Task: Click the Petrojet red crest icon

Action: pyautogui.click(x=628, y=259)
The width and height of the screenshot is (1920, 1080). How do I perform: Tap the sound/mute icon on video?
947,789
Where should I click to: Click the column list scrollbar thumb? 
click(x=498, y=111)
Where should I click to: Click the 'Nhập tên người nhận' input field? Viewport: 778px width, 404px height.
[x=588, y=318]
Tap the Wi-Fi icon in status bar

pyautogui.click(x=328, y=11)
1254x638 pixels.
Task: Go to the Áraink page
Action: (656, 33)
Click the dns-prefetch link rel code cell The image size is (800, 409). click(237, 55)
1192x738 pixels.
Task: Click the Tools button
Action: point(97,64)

========

What is needed is an exact copy of the lines from the one containing "Click the dns-prefetch" through the last line of the records above, both included.

§ **WRITTEN SOLUTION**
Click the dns-prefetch link rel code cell The image size is (800, 409). click(237, 55)
1192x738 pixels.
Task: Click the Tools button
Action: point(97,64)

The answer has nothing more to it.